Why would using 8 threads be faster than 4 threads on a 4 core Hyper Threaded CPU?

2.7k Views Asked by At

I have a quad core i7 920 CPU. It is Hyperthreaded, so the computer thinks it has 8 cores.

From what I've read on the interweb, when doing parallel tasks, I should use the number of physical cores, not the number of hyper threaded cores.

So I have done some timings, and was surprised that using 8 threads in a parallel loop is faster than using 4 threads.

Why is this? My example code is too long to post here, but can be found by running the example here: https://github.com/jsphon/MTVectorizer

A chart of the performance is here:

enter image description here

2

There are 2 best solutions below

0
On

(Intel) hyperthreaded cores act like (up to) two CPUs.

The observation is that a single CPU has a set of resources that are ideally busy continuously, but in practice sit idle surprising often while the CPU waits for some external event, typically memory reads or writes.

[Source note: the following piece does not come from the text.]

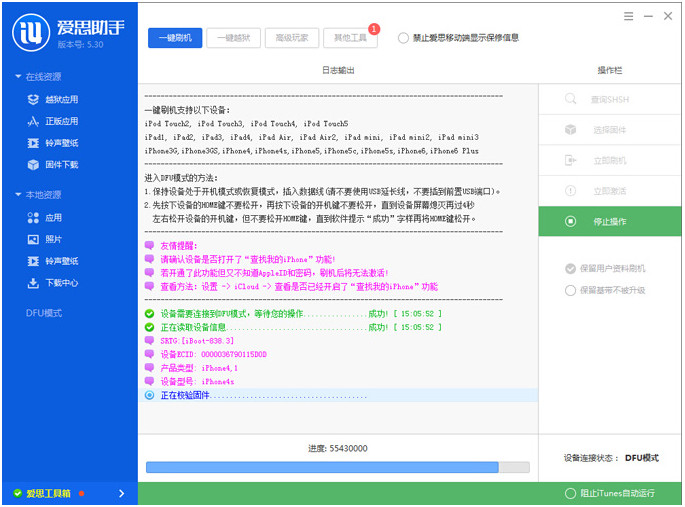Enable 禁止爱思移动端显示保修信息 option
Screen dimensions: 685x507
[x=403, y=38]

By adding a bit of additional state information for another hardware thread (e.g., another copy of the registers + additional stuff), the "single" CPU can switch its attention to executing the other thread when the first one blocks. (One can generalize this N hardware threads, and other architectures have done this; Intel quit at 2).

If both hardware threads spend their time waiting for various events, the CPU can arguably do the corresponding processing for the hardware threads. 40 nanoseconds for a memory wait is a long time. So if your program fetches lots of memory, I'd expect it to look as if both hardware threads were fully effective, e.g, you should get nearly 2x.

If the two hardware threads are doing work that is highly local (e.g., intense computations in just the registers), then internal waits become minimal and the single CPU can't switch fast enough to service both hardware threads as fast as they generate work. In this case, performance will degrade. I don't recall where I heard it, and I heard this a long time ago: under such circumstances the net effect is more like 1.3x than the idealized 2x. (Expecting the SO audience to correct me on this).

Your application may switch back and forth in its needs depending on which part is running at the moment. Then you will get a mix of performance. I'm happy with any speed up I can get.

1
On

Ira Baxter has explained your question pretty well, but I want to add one more thing (can't comment on his answer cuz not enough rep yet): there is an overhead to switching from one thread to another. This process, called context switching (http://wiki.osdev.org/Context_Switching#Hardware_Context_Switching), requires at minimum your CPU core to change its registers to reflect data in the new thread. This cost is significant if you are doing process-level context switching, but gets quite a bit cheaper when you are doing thread-level switching. This means 2 things:

1) Hyper threading will never give you the theoretical 2x performance boost because the cost of context switching is non-trivial. This is also why highly logical threads degrade performance, per Ira: frequent context switching multiplies that cost.

2) 8 single-threaded processes will run slower than 4 double-threaded processes doing the same work. Thus, you should make use of Python's thread library, or the awesome greenlet library (https://greenlet.readthedocs.org/en/latest/) if you plan on doing multithreading work.